Over the decades, inadequate water drainage had led to water infiltrations into the asphalt and the concrete slab underneath, damaging the slab, as well as the beams and columns in the basement, and affecting the bearing capacity of the roadway. The work was overdue.
“At the start of the project, we took samples of the concrete in several spots to get an idea of its condition and see how much of the slab needed to be replaced,” explains project manager Agostino Polillo, from the Project Management team at FMAS. “But it’s not until we started the demolition and excavation that we were able to know the full extent of the damage. Some sections were in better shape than we expected, others in worse shape. Overall, the slab was in a slightly worse condition than we thought, as were the beams and columns in the Leacock basement.”
Completion of project tentatively set for late October
To replace the slab, the old slab had to be broken first, which explains the jackhammering and concrete saw cutting staff and students in neighbouring buildings had to patiently put up with earlier this summer.

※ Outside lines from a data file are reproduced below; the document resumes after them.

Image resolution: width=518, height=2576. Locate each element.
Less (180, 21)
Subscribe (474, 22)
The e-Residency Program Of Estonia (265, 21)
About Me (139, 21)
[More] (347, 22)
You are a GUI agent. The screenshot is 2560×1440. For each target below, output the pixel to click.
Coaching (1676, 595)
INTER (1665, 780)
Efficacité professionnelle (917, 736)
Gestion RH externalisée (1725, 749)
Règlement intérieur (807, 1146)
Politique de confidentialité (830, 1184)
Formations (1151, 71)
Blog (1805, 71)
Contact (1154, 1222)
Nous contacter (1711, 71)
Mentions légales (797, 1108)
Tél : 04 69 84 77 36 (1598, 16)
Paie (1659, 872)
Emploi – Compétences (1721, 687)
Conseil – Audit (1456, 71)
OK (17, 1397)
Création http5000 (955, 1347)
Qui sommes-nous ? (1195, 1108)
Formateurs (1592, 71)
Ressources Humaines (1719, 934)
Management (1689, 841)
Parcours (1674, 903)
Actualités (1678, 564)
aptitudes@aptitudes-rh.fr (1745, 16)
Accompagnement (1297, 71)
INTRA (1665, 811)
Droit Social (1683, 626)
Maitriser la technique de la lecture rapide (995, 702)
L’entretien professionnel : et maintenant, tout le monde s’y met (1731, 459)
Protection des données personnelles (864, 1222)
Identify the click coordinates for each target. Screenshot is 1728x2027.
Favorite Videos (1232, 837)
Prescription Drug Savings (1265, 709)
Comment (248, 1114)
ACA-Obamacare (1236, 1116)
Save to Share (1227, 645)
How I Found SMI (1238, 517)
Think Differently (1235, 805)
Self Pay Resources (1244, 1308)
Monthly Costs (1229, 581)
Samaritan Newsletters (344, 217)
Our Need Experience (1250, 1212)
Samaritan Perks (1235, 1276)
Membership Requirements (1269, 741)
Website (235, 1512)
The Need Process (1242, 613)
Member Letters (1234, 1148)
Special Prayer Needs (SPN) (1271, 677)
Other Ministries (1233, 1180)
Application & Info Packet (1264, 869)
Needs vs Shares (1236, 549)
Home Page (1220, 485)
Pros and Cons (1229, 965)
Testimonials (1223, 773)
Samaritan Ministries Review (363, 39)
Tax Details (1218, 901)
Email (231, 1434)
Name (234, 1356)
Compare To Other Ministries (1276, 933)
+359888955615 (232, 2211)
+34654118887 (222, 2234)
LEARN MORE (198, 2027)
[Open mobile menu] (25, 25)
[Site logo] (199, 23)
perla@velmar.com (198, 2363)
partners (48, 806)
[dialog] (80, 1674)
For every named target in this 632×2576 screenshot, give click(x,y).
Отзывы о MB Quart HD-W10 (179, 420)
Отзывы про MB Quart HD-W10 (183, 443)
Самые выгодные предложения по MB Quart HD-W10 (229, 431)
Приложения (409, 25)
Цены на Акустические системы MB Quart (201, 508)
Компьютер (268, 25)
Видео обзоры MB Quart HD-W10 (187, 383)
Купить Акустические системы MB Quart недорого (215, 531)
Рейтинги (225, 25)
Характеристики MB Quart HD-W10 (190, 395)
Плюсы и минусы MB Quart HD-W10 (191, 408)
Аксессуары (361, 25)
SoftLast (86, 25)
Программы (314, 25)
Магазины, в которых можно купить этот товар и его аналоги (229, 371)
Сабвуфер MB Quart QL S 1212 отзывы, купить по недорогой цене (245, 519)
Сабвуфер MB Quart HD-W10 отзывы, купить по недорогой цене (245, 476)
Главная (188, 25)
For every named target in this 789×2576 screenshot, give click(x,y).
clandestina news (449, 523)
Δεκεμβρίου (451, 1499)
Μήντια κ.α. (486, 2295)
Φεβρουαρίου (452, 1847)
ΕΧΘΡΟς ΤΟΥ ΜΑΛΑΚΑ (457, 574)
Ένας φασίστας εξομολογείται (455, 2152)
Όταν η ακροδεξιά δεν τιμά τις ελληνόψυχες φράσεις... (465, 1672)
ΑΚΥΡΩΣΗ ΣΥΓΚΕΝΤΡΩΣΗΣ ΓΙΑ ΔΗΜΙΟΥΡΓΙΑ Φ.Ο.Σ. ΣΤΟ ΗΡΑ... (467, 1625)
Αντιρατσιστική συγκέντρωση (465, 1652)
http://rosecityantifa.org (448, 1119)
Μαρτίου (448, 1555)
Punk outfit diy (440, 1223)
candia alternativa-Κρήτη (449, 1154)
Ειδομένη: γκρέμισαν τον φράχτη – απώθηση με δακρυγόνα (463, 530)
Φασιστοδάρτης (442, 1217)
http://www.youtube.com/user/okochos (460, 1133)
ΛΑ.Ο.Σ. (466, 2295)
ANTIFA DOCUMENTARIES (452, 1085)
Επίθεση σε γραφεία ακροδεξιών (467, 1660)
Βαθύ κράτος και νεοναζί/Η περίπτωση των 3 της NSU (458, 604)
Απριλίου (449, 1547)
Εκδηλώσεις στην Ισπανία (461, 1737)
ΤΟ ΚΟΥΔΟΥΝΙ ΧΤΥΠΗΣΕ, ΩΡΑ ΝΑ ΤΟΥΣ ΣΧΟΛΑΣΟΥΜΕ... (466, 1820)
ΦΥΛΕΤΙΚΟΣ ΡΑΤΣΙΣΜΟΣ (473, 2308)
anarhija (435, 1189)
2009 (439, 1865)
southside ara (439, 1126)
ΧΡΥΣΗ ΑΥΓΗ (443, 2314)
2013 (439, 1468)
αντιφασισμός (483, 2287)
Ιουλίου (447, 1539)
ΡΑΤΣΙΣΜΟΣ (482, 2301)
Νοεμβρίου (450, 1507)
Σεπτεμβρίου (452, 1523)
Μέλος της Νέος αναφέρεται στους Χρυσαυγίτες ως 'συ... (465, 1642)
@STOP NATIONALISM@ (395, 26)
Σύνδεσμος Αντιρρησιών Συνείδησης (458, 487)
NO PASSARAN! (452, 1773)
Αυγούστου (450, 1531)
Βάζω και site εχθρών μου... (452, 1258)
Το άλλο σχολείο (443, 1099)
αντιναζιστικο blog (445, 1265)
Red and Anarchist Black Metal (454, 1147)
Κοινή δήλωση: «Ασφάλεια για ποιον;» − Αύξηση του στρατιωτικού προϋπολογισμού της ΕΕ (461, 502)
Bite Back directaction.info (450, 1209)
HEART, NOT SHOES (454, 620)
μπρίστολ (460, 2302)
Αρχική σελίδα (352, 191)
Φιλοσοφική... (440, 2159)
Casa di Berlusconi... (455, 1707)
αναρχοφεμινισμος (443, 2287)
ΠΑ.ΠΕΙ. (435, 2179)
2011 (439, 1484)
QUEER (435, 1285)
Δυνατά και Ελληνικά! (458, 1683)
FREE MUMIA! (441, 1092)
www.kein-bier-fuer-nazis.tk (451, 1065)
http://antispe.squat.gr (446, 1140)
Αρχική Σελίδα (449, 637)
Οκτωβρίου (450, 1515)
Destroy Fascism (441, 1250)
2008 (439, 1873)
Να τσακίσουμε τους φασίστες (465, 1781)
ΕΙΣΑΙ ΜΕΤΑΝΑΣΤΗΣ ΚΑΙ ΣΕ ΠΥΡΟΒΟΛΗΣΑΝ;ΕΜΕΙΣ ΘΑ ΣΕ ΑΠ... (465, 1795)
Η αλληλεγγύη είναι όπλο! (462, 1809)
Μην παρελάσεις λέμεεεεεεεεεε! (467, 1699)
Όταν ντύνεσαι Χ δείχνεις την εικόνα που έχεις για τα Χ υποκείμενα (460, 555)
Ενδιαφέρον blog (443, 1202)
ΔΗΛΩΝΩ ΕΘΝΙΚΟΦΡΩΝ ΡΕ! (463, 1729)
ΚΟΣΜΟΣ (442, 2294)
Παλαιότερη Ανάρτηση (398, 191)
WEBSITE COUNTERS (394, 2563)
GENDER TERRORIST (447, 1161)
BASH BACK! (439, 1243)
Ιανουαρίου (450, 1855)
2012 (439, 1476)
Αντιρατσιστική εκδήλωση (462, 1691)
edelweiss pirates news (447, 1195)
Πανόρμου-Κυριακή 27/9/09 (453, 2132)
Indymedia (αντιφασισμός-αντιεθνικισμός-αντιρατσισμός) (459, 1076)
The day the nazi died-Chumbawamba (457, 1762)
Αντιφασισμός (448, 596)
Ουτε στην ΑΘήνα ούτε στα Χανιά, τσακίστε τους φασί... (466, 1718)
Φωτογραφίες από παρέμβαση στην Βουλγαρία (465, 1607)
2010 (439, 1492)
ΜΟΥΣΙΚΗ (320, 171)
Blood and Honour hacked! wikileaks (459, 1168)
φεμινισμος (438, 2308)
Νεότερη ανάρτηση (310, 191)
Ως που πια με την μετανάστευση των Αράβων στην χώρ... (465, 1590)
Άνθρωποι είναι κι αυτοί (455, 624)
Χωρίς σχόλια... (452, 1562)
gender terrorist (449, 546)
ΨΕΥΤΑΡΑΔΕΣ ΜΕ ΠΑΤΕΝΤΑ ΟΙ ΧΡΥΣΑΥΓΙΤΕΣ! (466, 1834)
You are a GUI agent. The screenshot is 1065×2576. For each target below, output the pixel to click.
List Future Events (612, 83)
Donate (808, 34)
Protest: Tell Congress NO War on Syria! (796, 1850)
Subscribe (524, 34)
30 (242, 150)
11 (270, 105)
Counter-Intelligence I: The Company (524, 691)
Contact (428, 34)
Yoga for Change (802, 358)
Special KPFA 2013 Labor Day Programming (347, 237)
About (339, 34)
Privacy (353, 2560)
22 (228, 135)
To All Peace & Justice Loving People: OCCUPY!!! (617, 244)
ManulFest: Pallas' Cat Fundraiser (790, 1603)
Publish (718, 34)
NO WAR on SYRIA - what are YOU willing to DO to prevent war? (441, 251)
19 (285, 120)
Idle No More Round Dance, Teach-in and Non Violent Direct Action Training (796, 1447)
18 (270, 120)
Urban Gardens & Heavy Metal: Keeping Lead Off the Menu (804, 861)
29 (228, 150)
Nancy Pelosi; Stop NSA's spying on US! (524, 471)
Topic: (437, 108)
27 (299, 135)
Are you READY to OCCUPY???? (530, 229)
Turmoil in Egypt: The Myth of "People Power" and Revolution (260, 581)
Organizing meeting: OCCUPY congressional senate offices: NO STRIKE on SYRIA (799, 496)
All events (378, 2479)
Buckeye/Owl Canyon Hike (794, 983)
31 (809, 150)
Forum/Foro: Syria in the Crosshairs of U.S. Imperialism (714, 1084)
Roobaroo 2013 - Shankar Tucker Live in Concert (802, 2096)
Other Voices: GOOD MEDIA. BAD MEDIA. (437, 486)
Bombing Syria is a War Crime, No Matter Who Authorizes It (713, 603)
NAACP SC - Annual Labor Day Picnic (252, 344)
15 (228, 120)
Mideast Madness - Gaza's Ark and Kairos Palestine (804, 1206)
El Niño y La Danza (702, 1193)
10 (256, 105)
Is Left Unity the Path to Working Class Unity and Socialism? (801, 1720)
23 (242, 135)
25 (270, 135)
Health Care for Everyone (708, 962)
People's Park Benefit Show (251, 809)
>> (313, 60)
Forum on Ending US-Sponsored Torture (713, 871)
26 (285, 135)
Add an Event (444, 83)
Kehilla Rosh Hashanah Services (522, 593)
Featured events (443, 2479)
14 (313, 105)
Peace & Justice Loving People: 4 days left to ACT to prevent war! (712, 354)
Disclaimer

Once the new concrete slab is completed, it will be insulated and covered with a waterproofing membrane and then new paving stones. A water retention basin was created to ensure proper water drainage. The University is also taking this opportunity to place a new waterproofing membrane on the north portion of the Redpath Museum’s foundation.
Repairs to the beams and columns in the basement of the Leacock Building are being done concurrently. An outdated HVAC system used there is also being replaced.
The new terrace is tentatively scheduled to be completed by late October. Agostino Polillo hopes the McGill community will like the result. “People who used to sit on the benches inside the building, along the glass-walled corridor, will now be able to do so outside, even hold small events,” he says.
Similar work is planned on the west side of the Leacock Building for 2018. More details on that project will be announced later this year.